• [Reading text]:
Saucy, cheesy, quick and delicious, pizza is the perfect party food, easy takeout meal, casual dining choice and leftover lunch pick. Whether you prefer pepperoni, plain, mushroom, sausage, Hawaiian or another unique variety, you can choose pizza’s convenience and delicious flavor for almost any occasion, find it almost anywhere and count on everyone being satisfied — because who doesn’t like pizza?
There’s no doubt about it — this flavorful Italian-American dish is one of the country’s favorites. From birthday parties, bar mitzvahs, events and ceremonies to family reunions, Friday nights, stay-in dates and Sunday lunches, pizza permeates every aspect of our lives. In fact, pizza is so popular that one in eight Americans picks pizza as a meal on any given day, and we consume as many as 3 million pizzas per year. That’s definitely a lot of dough!
Pizza is such an American classic that it permeates every aspect of culture — even music. Through comical, cultural or kid-friendly premises, many musicians have expressed their love of pizza through song. Don’t believe us? From the 1950s to today, here’s a lineup of spoofy and serious songs with lyrics about pizza.

• [Requirements]:
(1) In the pizza text, what reason is given for expecting everyone to be satisfied when pizza is chosen?
(2) Set down the stretch of the pizza text from "There’s no doubt" through "lot of dough!", keeping every word and mark unchanged.
(3) According to the pizza text, what share of Americans picks pizza as a meal on any given day?

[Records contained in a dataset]
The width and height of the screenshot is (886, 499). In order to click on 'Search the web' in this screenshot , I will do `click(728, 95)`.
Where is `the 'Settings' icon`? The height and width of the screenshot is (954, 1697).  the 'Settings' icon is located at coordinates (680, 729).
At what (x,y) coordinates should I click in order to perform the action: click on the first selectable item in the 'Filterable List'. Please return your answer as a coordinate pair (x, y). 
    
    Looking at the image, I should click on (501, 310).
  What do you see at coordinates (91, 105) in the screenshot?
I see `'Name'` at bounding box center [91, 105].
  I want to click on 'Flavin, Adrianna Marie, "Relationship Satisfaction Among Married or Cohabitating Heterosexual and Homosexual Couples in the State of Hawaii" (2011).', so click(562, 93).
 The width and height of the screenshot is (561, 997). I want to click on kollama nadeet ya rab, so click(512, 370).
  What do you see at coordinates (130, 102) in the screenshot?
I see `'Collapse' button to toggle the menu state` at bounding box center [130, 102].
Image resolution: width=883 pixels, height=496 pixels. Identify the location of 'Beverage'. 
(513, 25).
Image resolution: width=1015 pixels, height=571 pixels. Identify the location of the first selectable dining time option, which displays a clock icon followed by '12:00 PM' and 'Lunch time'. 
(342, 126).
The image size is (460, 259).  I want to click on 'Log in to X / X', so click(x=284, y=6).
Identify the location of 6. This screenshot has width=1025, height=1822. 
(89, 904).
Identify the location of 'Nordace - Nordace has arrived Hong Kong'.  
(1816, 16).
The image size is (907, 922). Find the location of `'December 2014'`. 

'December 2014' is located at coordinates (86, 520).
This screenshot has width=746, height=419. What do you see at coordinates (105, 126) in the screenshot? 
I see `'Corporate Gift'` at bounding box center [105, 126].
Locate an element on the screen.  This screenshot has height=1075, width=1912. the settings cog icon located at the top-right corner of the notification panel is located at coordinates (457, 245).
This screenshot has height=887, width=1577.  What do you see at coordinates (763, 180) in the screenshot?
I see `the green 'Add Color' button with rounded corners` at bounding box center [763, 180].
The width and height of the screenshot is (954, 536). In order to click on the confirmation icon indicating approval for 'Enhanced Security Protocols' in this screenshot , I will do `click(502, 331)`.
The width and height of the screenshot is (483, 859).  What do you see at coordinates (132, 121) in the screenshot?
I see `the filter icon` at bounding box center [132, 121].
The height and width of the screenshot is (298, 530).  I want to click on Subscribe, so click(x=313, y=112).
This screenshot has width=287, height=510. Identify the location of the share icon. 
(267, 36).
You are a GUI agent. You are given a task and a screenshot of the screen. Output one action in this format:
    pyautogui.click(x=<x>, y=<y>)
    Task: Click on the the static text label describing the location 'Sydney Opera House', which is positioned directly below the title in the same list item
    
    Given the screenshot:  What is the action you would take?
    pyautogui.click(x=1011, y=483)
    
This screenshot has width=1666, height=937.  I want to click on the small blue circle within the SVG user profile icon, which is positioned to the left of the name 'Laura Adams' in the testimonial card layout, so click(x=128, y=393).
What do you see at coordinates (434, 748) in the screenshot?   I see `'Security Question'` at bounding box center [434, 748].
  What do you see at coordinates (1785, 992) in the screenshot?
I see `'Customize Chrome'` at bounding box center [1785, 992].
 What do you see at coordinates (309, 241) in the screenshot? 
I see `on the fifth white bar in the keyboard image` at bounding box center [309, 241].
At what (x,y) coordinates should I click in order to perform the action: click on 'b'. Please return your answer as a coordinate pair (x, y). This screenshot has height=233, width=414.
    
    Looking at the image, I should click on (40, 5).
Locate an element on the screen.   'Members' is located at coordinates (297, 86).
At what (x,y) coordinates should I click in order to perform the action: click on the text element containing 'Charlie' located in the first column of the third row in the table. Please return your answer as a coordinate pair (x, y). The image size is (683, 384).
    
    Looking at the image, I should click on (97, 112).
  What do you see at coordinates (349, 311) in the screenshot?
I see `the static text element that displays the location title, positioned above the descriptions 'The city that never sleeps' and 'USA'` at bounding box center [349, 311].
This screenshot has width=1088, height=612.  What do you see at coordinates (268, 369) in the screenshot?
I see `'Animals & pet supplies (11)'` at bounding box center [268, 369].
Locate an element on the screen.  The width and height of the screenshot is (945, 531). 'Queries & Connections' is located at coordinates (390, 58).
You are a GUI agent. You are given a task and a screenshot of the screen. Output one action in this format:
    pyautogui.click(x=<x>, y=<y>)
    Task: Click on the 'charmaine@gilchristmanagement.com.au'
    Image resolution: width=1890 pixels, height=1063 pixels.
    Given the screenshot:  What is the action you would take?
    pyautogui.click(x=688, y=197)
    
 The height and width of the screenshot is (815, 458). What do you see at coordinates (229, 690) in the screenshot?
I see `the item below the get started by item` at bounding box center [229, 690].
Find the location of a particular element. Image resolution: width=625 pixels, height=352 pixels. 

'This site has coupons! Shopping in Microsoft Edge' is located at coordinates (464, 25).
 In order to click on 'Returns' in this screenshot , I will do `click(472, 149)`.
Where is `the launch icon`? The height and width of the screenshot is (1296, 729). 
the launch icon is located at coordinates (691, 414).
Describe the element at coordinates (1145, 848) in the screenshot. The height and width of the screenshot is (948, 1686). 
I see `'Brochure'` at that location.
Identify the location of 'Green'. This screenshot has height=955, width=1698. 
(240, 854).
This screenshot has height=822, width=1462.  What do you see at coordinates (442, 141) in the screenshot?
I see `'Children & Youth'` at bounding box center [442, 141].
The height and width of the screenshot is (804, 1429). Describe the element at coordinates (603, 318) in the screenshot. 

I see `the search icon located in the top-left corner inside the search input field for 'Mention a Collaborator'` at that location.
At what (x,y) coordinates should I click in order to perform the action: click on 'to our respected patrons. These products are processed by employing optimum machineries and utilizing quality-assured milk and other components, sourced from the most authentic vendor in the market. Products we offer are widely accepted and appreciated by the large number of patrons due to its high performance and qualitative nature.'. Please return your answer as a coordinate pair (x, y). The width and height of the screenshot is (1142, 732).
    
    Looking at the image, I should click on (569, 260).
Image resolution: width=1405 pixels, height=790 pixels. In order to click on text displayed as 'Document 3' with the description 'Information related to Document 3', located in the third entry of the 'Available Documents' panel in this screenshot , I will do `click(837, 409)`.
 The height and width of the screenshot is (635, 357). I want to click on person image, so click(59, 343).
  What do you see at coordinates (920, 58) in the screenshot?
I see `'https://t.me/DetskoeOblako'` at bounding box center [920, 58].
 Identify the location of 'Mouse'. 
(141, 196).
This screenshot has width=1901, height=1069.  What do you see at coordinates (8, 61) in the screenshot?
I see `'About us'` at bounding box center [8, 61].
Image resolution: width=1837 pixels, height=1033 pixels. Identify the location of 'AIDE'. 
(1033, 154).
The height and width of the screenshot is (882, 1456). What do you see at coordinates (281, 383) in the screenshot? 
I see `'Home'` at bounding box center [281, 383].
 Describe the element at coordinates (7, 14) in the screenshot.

• [Solutions to the tasks]:
(1) The text's reason is the rhetorical question "who doesn't like pizza?" The implication is that nearly everyone likes it, so a pizza choice will please the whole group.

(2)
There’s no doubt about it — this flavorful Italian-American dish is one of the country’s favorites. From birthday parties, bar mitzvahs, events and ceremonies to family reunions, Friday nights, stay-in dates and Sunday lunches, pizza permeates every aspect of our lives. In fact, pizza is so popular that one in eight Americans picks pizza as a meal on any given day, and we consume as many as 3 million pizzas per year. That’s definitely a lot of dough!

(3) One in eight Americans.